WHAT THE TASK ASKS:
Nothing but the lines from the start of the records through the line that contains "Given: Click hour 12 on wind graph axis" is to be copied, and each is to be copied exactly.

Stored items
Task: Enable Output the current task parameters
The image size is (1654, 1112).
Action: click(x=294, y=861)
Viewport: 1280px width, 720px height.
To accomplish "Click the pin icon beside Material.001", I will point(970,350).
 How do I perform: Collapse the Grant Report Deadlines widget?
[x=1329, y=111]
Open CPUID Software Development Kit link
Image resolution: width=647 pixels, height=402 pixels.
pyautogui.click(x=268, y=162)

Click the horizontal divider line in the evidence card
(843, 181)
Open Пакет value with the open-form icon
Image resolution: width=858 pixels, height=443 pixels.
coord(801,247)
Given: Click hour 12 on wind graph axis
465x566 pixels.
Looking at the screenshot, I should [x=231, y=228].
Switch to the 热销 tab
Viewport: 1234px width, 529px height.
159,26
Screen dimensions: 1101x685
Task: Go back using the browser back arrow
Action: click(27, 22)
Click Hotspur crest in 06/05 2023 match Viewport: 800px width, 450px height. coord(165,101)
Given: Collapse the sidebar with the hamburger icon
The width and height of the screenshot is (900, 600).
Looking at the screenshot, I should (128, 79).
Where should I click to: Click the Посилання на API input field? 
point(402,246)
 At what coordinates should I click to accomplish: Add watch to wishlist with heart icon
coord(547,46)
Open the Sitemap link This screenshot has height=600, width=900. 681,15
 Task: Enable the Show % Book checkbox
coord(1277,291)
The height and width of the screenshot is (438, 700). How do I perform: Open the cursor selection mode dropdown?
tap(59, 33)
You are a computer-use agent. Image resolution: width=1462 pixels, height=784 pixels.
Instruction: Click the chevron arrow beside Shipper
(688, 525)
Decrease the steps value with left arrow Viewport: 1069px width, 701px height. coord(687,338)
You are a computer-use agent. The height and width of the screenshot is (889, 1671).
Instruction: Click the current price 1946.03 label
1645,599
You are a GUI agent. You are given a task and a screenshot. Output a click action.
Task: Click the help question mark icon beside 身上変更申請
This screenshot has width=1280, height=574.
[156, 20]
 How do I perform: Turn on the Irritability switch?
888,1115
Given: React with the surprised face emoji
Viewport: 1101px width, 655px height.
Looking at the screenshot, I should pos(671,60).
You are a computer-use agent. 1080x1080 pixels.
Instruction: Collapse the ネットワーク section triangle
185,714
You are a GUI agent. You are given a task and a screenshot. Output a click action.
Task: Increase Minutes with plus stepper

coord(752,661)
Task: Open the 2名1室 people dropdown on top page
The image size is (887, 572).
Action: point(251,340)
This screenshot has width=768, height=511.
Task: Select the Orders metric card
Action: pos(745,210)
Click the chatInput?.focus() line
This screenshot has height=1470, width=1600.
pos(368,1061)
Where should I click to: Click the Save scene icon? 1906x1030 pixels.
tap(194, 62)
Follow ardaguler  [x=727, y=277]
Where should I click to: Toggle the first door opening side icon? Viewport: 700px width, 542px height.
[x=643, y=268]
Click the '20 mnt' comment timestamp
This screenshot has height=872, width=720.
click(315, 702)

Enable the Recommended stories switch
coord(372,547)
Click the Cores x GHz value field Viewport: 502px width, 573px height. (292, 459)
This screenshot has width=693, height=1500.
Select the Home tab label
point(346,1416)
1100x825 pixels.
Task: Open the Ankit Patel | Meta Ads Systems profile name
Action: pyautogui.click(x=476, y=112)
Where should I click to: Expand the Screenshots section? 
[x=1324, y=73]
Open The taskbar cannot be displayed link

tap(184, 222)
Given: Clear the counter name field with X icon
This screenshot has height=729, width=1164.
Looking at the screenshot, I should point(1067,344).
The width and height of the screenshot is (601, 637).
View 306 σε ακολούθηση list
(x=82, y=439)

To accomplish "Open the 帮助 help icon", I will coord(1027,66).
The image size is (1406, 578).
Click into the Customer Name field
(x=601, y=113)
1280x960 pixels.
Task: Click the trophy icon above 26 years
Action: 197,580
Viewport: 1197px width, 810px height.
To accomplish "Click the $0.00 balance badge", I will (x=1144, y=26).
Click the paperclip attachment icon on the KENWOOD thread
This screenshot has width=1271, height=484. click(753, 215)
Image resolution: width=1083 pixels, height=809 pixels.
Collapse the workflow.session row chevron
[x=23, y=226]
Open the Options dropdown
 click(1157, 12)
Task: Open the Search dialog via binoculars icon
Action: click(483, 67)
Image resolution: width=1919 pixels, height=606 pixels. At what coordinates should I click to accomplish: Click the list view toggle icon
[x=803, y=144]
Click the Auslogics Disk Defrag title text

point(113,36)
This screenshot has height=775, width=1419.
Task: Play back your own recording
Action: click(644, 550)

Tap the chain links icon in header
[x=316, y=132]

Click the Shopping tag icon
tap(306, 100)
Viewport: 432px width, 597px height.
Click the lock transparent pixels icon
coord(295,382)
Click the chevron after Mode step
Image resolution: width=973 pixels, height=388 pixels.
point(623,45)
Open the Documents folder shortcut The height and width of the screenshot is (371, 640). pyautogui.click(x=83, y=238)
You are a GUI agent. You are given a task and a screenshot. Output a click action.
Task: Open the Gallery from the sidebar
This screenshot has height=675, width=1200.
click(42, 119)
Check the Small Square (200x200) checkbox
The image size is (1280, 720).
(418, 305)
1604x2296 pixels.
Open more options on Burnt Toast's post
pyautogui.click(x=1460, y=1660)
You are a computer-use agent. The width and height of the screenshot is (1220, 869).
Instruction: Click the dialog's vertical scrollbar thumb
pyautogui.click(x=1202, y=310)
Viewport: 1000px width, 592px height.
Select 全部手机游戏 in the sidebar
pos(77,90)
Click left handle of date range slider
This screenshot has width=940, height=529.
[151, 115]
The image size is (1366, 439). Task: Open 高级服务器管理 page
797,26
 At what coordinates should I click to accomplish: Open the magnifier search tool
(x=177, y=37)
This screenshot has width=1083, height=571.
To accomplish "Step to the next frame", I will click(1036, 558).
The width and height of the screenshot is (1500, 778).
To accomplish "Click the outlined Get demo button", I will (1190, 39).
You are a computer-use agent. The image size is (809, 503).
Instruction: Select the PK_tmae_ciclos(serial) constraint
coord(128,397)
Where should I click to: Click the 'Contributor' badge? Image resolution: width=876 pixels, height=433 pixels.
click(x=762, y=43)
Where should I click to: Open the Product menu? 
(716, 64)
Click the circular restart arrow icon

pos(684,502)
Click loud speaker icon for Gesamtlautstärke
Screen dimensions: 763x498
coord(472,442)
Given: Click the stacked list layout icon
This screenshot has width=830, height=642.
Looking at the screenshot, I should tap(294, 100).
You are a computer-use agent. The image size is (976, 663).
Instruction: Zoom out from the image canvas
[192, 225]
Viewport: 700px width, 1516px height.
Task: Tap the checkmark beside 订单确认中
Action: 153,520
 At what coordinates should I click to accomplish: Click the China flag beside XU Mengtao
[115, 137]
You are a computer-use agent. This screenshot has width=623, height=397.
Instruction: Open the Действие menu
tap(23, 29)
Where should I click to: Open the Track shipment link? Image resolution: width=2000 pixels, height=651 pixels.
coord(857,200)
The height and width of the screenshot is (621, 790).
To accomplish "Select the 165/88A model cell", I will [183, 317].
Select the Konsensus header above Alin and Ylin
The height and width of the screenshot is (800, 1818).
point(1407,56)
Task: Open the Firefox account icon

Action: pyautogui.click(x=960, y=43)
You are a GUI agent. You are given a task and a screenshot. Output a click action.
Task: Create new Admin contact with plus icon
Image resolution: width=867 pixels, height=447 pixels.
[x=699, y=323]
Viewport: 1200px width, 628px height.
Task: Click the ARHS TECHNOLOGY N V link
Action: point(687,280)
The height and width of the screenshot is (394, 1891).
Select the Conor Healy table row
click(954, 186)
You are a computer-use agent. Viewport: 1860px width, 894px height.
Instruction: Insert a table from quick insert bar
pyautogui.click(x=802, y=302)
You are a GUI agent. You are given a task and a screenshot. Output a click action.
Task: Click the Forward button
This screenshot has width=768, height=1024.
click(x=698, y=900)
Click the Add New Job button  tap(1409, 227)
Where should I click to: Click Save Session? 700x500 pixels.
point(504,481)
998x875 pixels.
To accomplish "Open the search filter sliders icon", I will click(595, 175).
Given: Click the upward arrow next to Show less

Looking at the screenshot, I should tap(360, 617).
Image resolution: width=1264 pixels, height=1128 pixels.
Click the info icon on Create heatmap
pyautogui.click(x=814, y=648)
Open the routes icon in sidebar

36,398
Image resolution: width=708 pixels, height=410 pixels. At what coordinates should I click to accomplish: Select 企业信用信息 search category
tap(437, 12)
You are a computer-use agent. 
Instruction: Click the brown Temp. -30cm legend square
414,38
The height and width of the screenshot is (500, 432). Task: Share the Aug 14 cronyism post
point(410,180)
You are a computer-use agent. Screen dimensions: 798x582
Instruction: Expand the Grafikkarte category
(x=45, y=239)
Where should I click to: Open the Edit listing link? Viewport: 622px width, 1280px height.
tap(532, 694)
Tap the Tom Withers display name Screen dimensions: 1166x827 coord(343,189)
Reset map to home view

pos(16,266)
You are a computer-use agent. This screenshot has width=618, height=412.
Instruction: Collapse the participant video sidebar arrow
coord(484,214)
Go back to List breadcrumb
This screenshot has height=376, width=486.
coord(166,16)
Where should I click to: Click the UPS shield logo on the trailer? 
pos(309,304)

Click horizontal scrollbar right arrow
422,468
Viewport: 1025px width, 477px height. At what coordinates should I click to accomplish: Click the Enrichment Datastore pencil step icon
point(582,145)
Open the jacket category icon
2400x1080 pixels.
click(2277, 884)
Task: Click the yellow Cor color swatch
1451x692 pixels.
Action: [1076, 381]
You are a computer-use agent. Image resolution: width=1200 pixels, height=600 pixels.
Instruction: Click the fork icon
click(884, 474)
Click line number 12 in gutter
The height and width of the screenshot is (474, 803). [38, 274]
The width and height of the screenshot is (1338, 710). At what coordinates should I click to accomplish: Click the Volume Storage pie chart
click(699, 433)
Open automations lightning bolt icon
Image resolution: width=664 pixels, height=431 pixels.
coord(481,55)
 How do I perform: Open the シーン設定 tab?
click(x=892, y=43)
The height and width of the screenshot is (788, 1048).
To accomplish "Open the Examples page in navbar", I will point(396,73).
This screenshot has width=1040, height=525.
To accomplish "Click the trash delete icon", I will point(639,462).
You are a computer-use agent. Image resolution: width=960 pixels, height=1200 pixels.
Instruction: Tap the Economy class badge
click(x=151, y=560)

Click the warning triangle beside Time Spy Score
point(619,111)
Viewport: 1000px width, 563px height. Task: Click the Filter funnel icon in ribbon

REPLY TO THE EXERCISE:
Task: Enable Output the current task parameters
The image size is (1654, 1112).
Action: click(x=294, y=861)
Viewport: 1280px width, 720px height.
To accomplish "Click the pin icon beside Material.001", I will point(970,350).
 How do I perform: Collapse the Grant Report Deadlines widget?
[x=1329, y=111]
Open CPUID Software Development Kit link
Image resolution: width=647 pixels, height=402 pixels.
pyautogui.click(x=268, y=162)

Click the horizontal divider line in the evidence card
(843, 181)
Open Пакет value with the open-form icon
Image resolution: width=858 pixels, height=443 pixels.
coord(801,247)
Given: Click hour 12 on wind graph axis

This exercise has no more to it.